Segment Start: Excerpted text

[mapguide-internals] MapGuide RFC 112 - sqlite based tile cache

Trevor Wekel trevor_wekel at otxsystems.com
Fri May 13 13:58:08 EDT 2011


Ok.  TMS makes sense from a mapagent perspective.  For the SQLite schema, we may want to include any metadata required to generate the various TMS xml responses.  A single SQLite database per map would be the easiest to manage.  A directory of map databases could be queried for information like the name of the map definition assuming we define common metadata table(s).

This could be a fairly involved project to implement - database integration in MapGuide, SQLite database schema, new MgTileService APIs and "under the covers" implementation, mapagent support for TMS, scripts to move file based tile caches into SQLite-based tile caches, etc.  This feels like a large project to me - possibly weeks or months of work.

As part of this work, we may also want to consider embedding PNG8 palette information into the MapDefinition and enhancing the MapDefinition to reference external tile sets via TMS.  TMS support in the Ajax and Fusion clients would have to be implemented if it's not already present.  We may also want to look at the OGC Web Map Tile Service as a future item.

Regards,
Trevor


-----Original Message-----
From: mapguide-internals-bounces at lists.osgeo.org [mailto:mapguide-internals-bounces at lists.osgeo.org] On Behalf Of Zac Spitzer
Sent: May 13, 2011 11:16 AM
To: MapGuide Internals Mail List
Subject: Re: [mapguide-internals] MapGuide RFC 112 - sqlite based tile cache

The block size I'm using is 4096, but there are many files in the tile cache
which are
one color and only 400 odd bytes, but others are 40k or more. It's
impossible
to tune the disk use effectively.

With a map base the size of Australia, it becomes really impractical to
backup the tile cache.

Segment End: Excerpted text
Segment Start: Information shown

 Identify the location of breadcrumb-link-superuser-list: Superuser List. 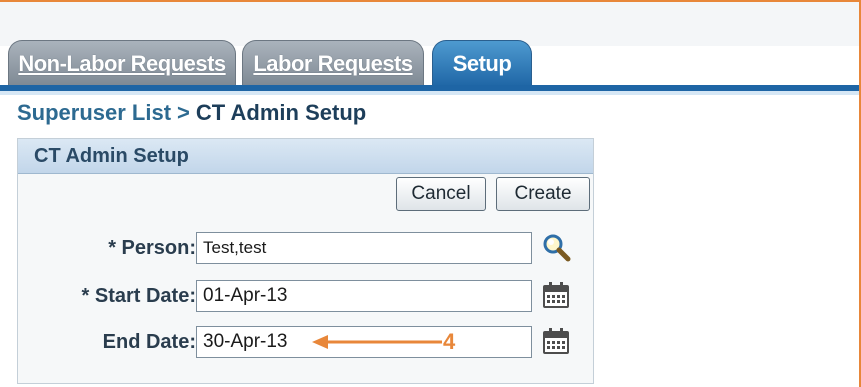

Segment End: Information shown

### What to do
a: Answer these about the tile cache thread:
(i) What block size is Zac using?
(ii) What does Trevor say would be the easiest setup to manage?
(iii) How long does Trevor think the project might take?
b: Update the tile cache thread, beginning at the words "Trevor Wekel trevor_wekel" and stopping after "common metadata table(s).", with "TMS" changed to "WMTS" throughout.
None of the lines matter here.

### Task-by-task outputs
a:
(i) 4096
(ii) A single SQLite database per map
(iii) Possibly weeks or months of work

b:
Trevor Wekel trevor_wekel at otxsystems.com
Fri May 13 13:58:08 EDT 2011


Ok.  WMTS makes sense from a mapagent perspective.  For the SQLite schema, we may want to include any metadata required to generate the various WMTS xml responses.  A single SQLite database per map would be the easiest to manage.  A directory of map databases could be queried for information like the name of the map definition assuming we define common metadata table(s).